- EXERCISE DIRECTIONS
Please write out word for word the opening lines of the material, including the line with "The image size is (1536, 1024)." as the last.

- INFORMATION
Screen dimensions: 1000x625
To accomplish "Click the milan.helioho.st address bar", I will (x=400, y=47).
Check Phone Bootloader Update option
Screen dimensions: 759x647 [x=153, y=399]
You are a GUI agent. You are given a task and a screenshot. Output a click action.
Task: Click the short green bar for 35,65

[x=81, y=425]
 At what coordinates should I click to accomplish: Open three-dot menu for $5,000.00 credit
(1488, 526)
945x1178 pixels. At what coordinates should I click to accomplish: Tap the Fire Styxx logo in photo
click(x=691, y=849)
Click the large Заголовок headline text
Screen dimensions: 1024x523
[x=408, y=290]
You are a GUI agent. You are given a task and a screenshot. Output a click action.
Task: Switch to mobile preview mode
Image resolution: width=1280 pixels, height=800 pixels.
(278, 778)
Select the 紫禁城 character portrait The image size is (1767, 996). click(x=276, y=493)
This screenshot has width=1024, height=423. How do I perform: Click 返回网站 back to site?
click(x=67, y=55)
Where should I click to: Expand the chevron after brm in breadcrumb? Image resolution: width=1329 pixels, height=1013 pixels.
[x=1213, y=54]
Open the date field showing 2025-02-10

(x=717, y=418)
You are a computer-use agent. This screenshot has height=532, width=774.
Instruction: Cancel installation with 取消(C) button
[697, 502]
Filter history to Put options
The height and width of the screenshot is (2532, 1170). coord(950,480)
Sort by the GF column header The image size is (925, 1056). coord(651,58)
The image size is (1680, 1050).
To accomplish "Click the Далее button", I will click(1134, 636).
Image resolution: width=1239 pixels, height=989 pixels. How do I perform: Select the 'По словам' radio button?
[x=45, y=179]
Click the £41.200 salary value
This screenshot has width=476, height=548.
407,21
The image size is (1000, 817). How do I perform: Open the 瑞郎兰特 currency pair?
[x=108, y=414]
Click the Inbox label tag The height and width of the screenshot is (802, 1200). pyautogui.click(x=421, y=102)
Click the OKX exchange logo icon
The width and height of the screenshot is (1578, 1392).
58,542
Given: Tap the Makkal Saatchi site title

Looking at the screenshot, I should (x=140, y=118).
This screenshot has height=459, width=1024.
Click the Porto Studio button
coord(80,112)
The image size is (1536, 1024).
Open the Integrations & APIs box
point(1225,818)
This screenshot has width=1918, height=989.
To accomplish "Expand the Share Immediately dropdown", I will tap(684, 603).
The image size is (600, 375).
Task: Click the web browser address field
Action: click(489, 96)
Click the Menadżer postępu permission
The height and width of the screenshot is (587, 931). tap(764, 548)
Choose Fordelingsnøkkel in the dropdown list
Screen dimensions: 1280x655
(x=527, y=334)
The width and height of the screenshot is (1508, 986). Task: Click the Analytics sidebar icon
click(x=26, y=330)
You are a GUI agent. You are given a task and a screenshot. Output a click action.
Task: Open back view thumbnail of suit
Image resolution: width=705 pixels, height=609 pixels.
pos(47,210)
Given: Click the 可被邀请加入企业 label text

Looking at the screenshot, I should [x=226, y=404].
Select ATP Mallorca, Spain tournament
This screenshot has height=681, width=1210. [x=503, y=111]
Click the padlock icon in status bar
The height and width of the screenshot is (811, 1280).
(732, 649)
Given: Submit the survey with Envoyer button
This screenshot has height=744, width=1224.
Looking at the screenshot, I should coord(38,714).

- WRITTEN SOLUTION
Screen dimensions: 1000x625
To accomplish "Click the milan.helioho.st address bar", I will (x=400, y=47).
Check Phone Bootloader Update option
Screen dimensions: 759x647 [x=153, y=399]
You are a GUI agent. You are given a task and a screenshot. Output a click action.
Task: Click the short green bar for 35,65

[x=81, y=425]
 At what coordinates should I click to accomplish: Open three-dot menu for $5,000.00 credit
(1488, 526)
945x1178 pixels. At what coordinates should I click to accomplish: Tap the Fire Styxx logo in photo
click(x=691, y=849)
Click the large Заголовок headline text
Screen dimensions: 1024x523
[x=408, y=290]
You are a GUI agent. You are given a task and a screenshot. Output a click action.
Task: Switch to mobile preview mode
Image resolution: width=1280 pixels, height=800 pixels.
(278, 778)
Select the 紫禁城 character portrait The image size is (1767, 996). click(x=276, y=493)
This screenshot has width=1024, height=423. How do I perform: Click 返回网站 back to site?
click(x=67, y=55)
Where should I click to: Expand the chevron after brm in breadcrumb? Image resolution: width=1329 pixels, height=1013 pixels.
[x=1213, y=54]
Open the date field showing 2025-02-10

(x=717, y=418)
You are a computer-use agent. This screenshot has height=532, width=774.
Instruction: Cancel installation with 取消(C) button
[697, 502]
Filter history to Put options
The height and width of the screenshot is (2532, 1170). coord(950,480)
Sort by the GF column header The image size is (925, 1056). coord(651,58)
The image size is (1680, 1050).
To accomplish "Click the Далее button", I will click(1134, 636).
Image resolution: width=1239 pixels, height=989 pixels. How do I perform: Select the 'По словам' radio button?
[x=45, y=179]
Click the £41.200 salary value
This screenshot has width=476, height=548.
407,21
The image size is (1000, 817). How do I perform: Open the 瑞郎兰特 currency pair?
[x=108, y=414]
Click the Inbox label tag The height and width of the screenshot is (802, 1200). pyautogui.click(x=421, y=102)
Click the OKX exchange logo icon
The width and height of the screenshot is (1578, 1392).
58,542
Given: Tap the Makkal Saatchi site title

Looking at the screenshot, I should (x=140, y=118).
This screenshot has height=459, width=1024.
Click the Porto Studio button
coord(80,112)
The image size is (1536, 1024).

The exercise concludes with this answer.